Things are different with multiprocessor setups:
Here each Opteron has its own memory interface, while the Xeons have to share one FSB. As a result, the total Opteron memory bandwith is proportional to the number of sockets. Total Xeon bandwith does not grow with more sockets.
This does show up heavily in reviews of 2-processor machines, expect it to be worse in 4- and 8-way-systems.
C - the footgun of programming languages
Wow - that's a *LOT* of Tommy Lee Joneses and Will Smiths!
:-)
Looking past the joke, for anyone who may be wondering why that 'i' is there, they're just being accurate. "MiB" is the abbreviation for "mebibyte", which is 2^20 bytes. The more "common" notation, "MB", is the abbreviation for "megabyte", which is 10^6 bytes.
The terms "gibibyte", "mebibyte", "kibibyte", etc. were defined in 1998 by the IEC to disambiguate "megabyte", etc. The "giga", "mega", "kilo" prefixes from the SI units have always referred to powers of 10. With the advent of computers, it became convenient to use them to refer to powers of two that are close to powers of 10. So, "kilo" was used to mean 1024, "mega" was used to mean 1048576 and "giga" was used for 1073741824. The context was generally sufficient to disambiguate those usages from the standard powers-of-ten usages.
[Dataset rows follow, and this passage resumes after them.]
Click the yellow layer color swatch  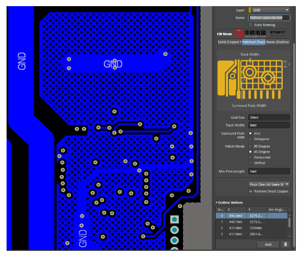pyautogui.click(x=250, y=10)
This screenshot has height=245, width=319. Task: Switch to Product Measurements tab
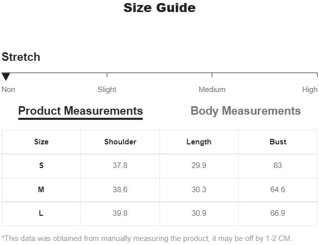80,111
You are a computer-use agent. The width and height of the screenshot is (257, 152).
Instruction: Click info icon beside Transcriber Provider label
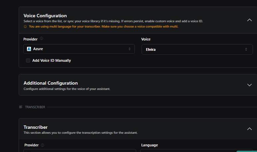coord(43,145)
Basically, everyone figured that if you were talking about computers, the prefixes referred to powers of two.
But there are plenty of computer-related contexts where the prefixes have their traditional meanings. Hard disk drive storage sizes, for example, are measured with powers of 10 by drive manufacturers, but file systems generally use binary prefixes This is why your 80GB drive shows up as only 74.5GB "formatted". It's not that lots of space is wasted by the formatting; the issue is that 80*10^9/2^30=74.5. The two measurements are using different units. Data rates are also traditionally specified in powers of 10. RAM sizes are powers of two.
So, to disambiguate the prefixes while not disturbing the traditional meanings, the IEC coined a new set of binary prefixes, along with corresponding abbreviations. The new prefixes all end in "bi", for "binary".
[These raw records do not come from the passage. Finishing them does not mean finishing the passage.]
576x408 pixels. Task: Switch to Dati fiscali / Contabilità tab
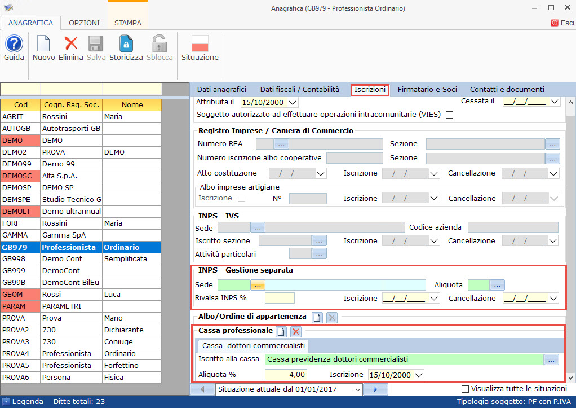(299, 89)
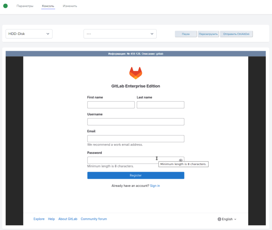This screenshot has width=272, height=230.
Task: Focus the Username text box
Action: [136, 122]
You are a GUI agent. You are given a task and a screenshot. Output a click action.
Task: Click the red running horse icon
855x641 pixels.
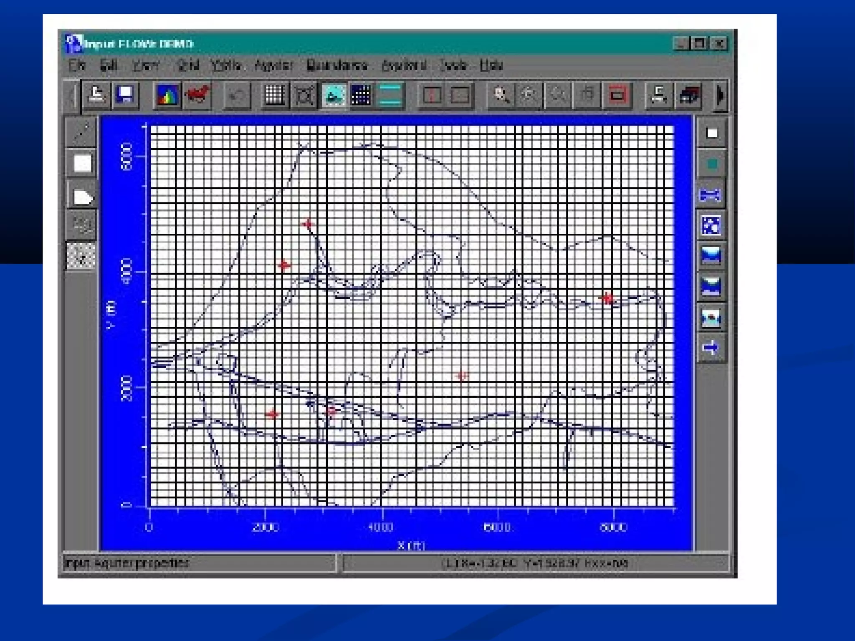(x=197, y=95)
Note to ACs: I usually delete AC replies without reading them. If you want to talk to me, log in.
Except the Alpha was a RISC processor (and a pretty clean one at that), so its short pipelines didn't lose as much performance to branch miss-predictions as the P4/Netburst does. IIRC, both the P4 and Athlon CPU's had to get up to around 1.4-1.5GHz before they beat the performance of the 800MHz 21264, the last and fastest Alpha produced. *sigh*
Your Xeon system with the SCSI disks is hugely faster doing DBMS than the system with the SATA drive in large part (probably larger than the other reasons you've listed, although those do matter) because DBMSs tend to throw a heck of a lot of disk IO commands at the disk subsystem all at once. The SCSI disks and their controller are simply better able to handle the barrage. I'll be that a test with the drive subsystems reversed shows that while the Xeons are still faster, the P4 is only somewhat behind, not waaaay behind.